Here in Vice City, there isn’t even a fee. Content is much less locked-away: you need to go through a certian set of missions to get off your initial island, just like in GTA3, but the entire city unlocks all at once. It’s probably more accurate to think of this as completing the tutorial missions. There’s still a strong pressure to keep on accumulating money, though, because there’s so much to buy with it now — in particular, safehouses.

A safehouse is a place where you can save your game, and most of them also have attached garages where you can stash vehicles safely. (Cars tend to disappear when you get too far away from them otherwise.) They’re strictly a convenience, but a safehouse close to the missions or rampages you’re attempting can greatly shorten the die-and-retry cycle. Still, it would be dishonest of me to claim that this is the reason I buy them. I buy them because they’re there. Because they’re available in greater quantities or higher prices than I can afford at any given moment, and that gives me something to strive for. It’s a way to make the ever-increasing cash rewards meaningful.

The suitcase full of cash?
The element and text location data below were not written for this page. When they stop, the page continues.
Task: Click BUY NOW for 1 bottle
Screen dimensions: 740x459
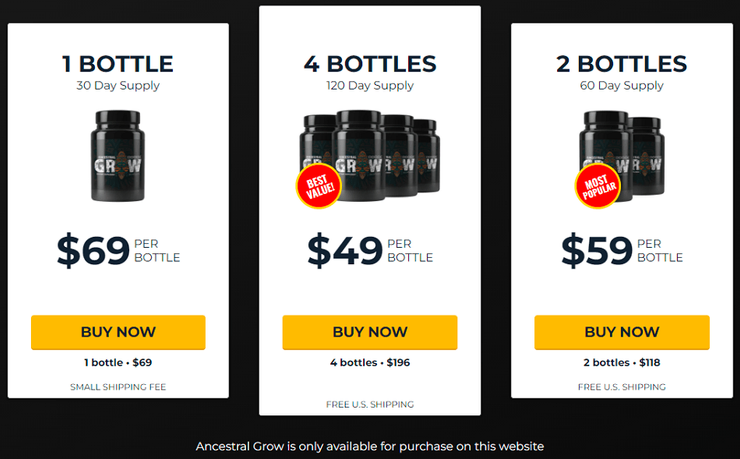Action: 118,332
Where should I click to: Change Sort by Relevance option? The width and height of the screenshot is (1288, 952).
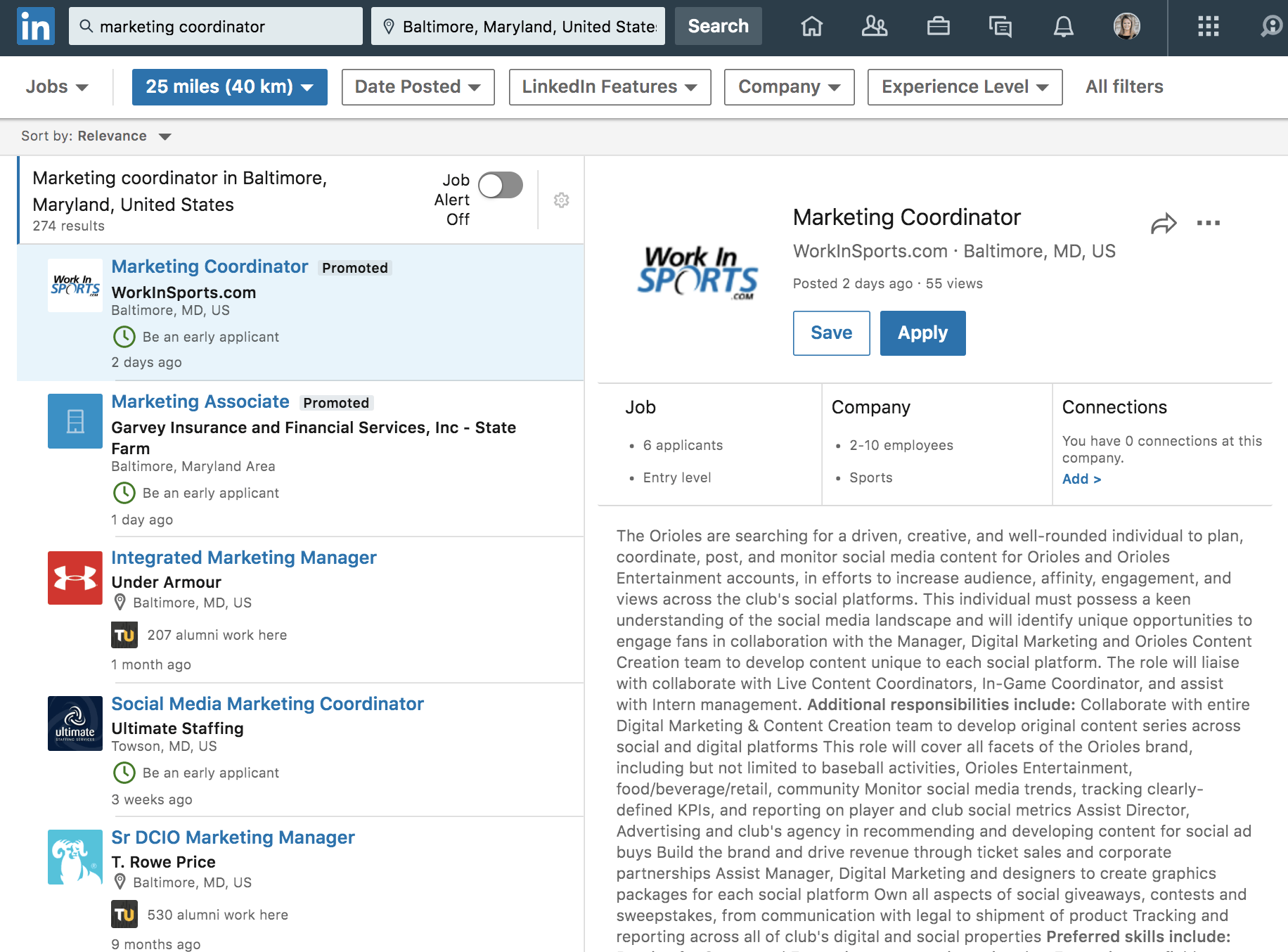[x=124, y=136]

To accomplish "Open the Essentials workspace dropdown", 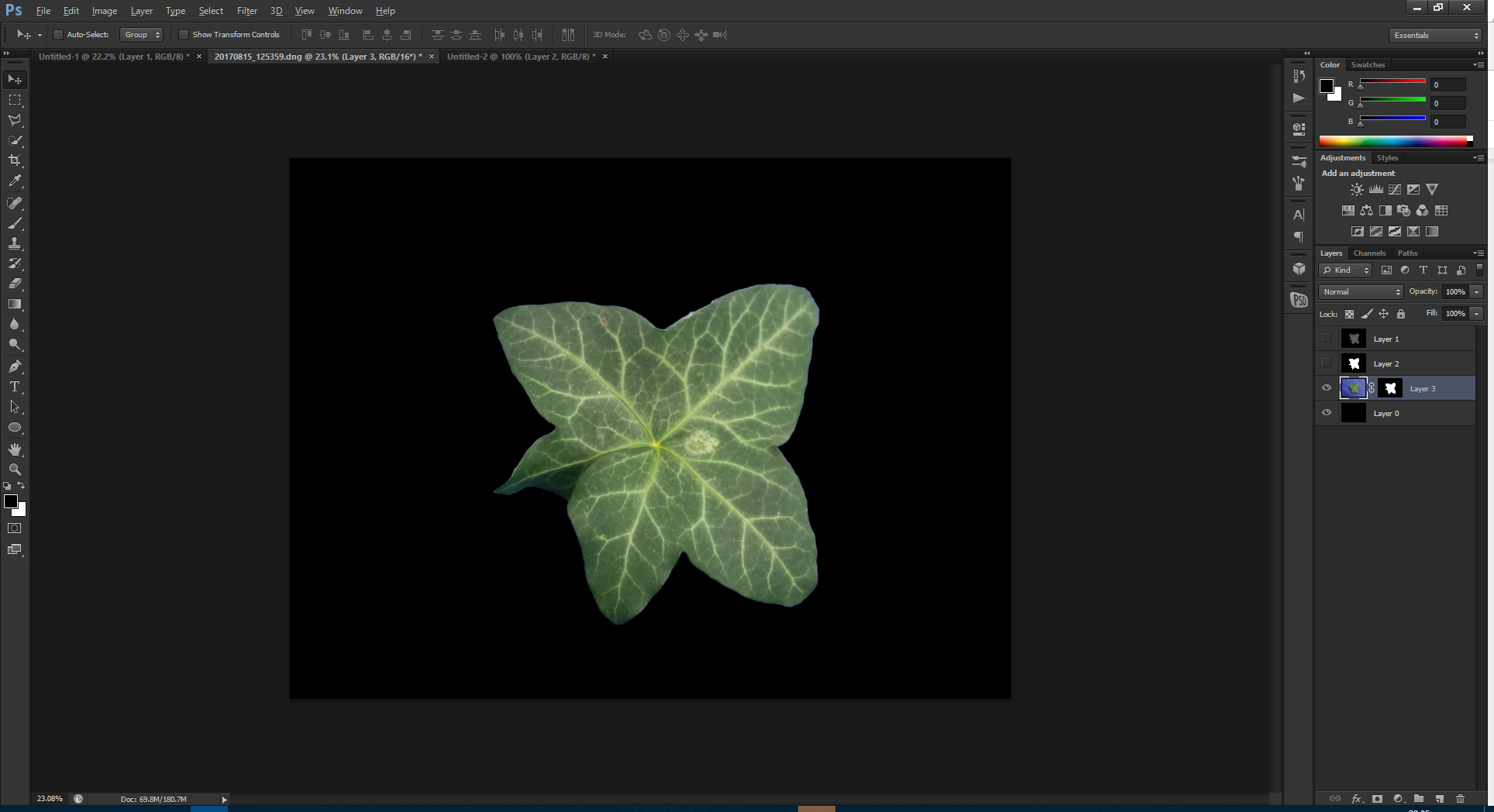I will click(x=1436, y=36).
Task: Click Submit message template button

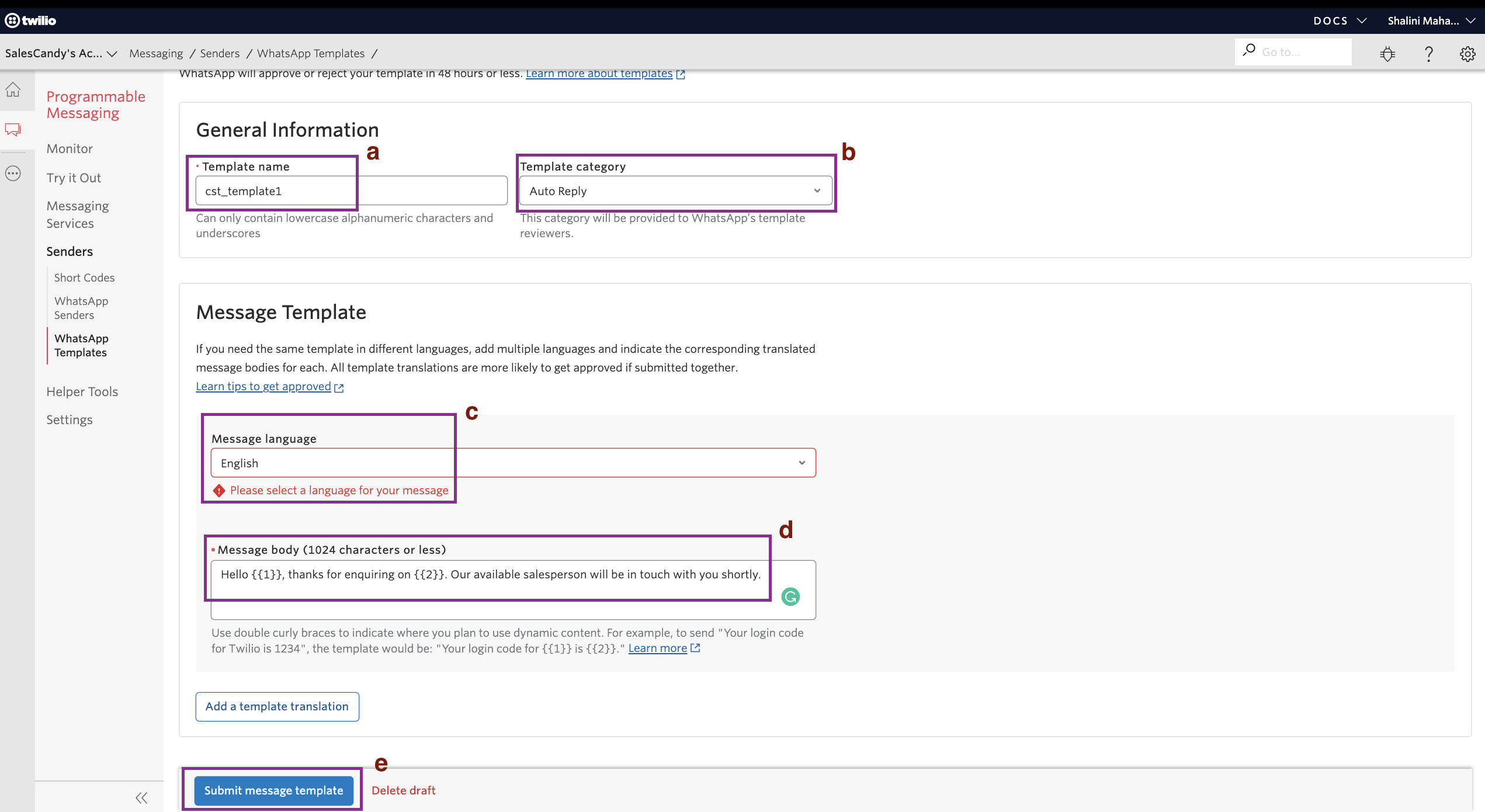Action: coord(273,790)
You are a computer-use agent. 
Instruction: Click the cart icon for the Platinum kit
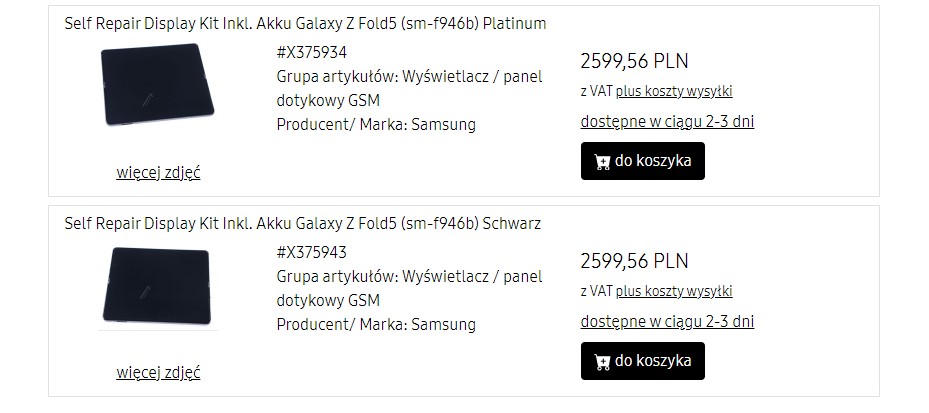point(602,161)
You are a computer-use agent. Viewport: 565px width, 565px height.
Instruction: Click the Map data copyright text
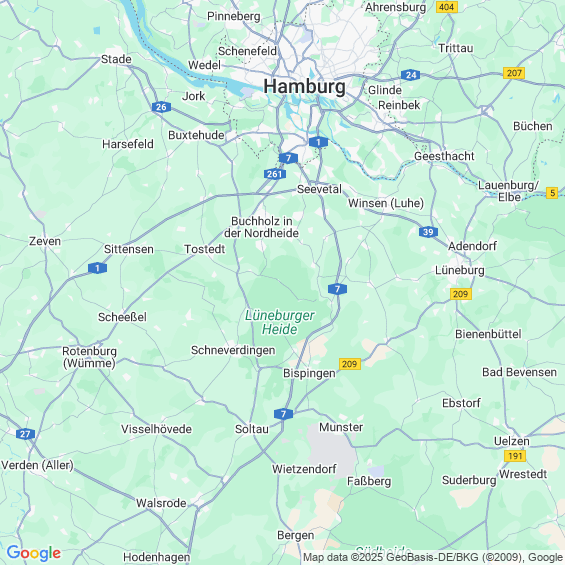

That’s cutscene money, in the same sense as cutscene deaths. Unconnected from the quotidian hundreds or thousands that pass through my hands. Getting it presumably means passing it on to Forelli, so it’s not like I’ll spend it. It would be kind of neat if a persistent player could simply do enough crime to pay back Forelli without finding the original, but the game cannily prevents us from making a serious attempt by simply never telling us how much money it is.